Work instructions — Of all the lines below, output only those starting at the one with "Task: Select 事件函数 function type filter" and ending at the one with "Given: View Hank Azaria's profile picture", both ends included, exactly as written.

(Exercise material begins)

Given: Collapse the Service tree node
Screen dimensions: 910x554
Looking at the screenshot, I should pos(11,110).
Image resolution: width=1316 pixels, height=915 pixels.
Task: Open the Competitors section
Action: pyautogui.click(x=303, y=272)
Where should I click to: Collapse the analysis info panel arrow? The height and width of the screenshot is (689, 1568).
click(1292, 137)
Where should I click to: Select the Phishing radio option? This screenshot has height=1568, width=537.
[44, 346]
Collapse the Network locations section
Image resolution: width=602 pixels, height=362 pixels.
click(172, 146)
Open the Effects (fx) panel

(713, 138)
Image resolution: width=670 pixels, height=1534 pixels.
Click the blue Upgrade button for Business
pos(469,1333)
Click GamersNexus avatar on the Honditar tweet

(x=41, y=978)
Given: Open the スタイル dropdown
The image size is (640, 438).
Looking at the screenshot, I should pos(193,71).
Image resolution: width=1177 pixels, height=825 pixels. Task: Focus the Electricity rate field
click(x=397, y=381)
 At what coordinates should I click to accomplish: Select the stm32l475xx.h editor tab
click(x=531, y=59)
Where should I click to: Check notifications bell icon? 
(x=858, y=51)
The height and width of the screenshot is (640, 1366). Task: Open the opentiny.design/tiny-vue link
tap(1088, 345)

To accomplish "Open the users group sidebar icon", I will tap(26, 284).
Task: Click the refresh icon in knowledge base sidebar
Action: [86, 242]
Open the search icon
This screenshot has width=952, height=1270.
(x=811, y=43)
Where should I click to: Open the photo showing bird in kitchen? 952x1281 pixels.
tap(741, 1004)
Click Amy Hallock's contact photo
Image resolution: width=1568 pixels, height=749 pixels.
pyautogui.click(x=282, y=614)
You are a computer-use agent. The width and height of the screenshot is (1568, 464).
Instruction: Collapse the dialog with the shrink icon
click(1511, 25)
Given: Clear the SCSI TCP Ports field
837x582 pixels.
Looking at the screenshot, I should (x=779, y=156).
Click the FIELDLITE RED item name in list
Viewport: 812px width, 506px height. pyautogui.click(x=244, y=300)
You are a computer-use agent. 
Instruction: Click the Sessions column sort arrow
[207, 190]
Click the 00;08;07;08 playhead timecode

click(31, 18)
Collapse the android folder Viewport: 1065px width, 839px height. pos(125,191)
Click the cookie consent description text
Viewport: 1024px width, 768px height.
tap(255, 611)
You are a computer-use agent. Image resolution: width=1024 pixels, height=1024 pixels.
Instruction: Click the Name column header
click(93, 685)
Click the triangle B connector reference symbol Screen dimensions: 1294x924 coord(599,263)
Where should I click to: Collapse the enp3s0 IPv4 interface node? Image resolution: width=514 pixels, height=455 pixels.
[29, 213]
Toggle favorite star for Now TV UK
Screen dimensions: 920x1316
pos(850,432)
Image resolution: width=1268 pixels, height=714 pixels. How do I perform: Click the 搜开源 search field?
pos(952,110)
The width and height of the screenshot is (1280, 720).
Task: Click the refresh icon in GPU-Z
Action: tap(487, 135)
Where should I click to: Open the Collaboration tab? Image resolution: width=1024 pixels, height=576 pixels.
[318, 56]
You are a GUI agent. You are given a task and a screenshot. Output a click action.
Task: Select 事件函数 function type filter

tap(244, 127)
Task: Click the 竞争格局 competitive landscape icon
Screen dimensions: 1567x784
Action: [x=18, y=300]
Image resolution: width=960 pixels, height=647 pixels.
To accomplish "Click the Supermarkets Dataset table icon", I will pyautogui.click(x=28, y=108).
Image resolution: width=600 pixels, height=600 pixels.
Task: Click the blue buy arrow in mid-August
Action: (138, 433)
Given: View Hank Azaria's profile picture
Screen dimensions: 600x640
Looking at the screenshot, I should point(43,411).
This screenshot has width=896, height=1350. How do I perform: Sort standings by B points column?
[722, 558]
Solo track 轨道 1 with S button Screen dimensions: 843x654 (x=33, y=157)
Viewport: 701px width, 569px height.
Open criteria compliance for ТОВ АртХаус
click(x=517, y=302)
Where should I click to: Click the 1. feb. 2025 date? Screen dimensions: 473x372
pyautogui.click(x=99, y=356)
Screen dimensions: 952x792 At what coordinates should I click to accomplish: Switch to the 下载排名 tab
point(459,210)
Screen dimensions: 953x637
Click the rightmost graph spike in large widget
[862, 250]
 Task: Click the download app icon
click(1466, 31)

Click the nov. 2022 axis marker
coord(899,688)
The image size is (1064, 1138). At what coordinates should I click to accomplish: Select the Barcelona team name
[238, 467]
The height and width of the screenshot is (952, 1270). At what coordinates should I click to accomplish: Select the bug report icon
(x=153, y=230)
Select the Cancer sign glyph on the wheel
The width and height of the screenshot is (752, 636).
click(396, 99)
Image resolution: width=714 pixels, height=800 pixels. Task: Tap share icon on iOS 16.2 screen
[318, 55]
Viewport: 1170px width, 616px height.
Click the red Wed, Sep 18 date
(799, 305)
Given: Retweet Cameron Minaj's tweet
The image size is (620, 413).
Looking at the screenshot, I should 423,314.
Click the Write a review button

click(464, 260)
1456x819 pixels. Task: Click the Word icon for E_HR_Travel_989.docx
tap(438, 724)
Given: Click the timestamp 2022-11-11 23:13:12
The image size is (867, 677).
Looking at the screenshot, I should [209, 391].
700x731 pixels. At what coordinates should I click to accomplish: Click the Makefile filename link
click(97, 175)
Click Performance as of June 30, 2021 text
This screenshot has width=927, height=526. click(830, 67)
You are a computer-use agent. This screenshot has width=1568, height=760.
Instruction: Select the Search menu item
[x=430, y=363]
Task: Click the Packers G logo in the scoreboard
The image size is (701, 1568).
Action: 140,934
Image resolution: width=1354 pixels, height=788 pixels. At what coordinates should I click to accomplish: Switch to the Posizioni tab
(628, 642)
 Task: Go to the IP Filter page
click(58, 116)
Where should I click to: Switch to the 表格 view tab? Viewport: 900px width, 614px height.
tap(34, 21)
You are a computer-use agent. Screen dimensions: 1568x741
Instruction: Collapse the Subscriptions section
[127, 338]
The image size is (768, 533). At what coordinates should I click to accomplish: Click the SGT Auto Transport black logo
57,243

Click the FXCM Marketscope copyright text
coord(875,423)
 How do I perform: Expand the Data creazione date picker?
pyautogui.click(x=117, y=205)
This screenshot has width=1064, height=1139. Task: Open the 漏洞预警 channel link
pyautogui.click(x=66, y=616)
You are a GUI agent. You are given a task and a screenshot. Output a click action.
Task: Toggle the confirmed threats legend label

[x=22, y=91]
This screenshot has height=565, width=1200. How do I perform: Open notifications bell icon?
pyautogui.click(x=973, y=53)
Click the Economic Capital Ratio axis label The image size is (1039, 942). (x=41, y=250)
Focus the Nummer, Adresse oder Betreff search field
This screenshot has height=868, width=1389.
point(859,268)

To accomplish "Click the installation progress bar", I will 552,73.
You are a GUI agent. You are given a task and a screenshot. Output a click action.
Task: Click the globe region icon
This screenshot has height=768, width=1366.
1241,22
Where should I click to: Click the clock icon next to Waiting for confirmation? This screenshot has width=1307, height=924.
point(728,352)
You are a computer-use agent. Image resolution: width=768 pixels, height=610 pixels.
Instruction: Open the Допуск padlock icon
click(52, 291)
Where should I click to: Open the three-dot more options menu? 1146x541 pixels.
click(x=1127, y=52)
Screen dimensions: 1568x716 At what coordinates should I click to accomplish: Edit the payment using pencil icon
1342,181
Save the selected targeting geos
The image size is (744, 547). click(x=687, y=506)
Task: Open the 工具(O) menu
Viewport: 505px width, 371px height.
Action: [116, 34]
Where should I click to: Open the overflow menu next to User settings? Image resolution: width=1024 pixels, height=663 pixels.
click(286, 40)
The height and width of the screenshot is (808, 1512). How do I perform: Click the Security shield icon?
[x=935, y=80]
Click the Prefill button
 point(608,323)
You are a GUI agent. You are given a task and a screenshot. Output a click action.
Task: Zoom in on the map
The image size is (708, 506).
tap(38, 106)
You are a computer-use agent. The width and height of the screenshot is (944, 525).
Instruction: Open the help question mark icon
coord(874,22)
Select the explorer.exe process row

(Exercise material ends)

Your solution —
Task: Select 事件函数 function type filter

tap(244, 127)
Task: Click the 竞争格局 competitive landscape icon
Screen dimensions: 1567x784
Action: [x=18, y=300]
Image resolution: width=960 pixels, height=647 pixels.
To accomplish "Click the Supermarkets Dataset table icon", I will pyautogui.click(x=28, y=108).
Image resolution: width=600 pixels, height=600 pixels.
Task: Click the blue buy arrow in mid-August
Action: (138, 433)
Given: View Hank Azaria's profile picture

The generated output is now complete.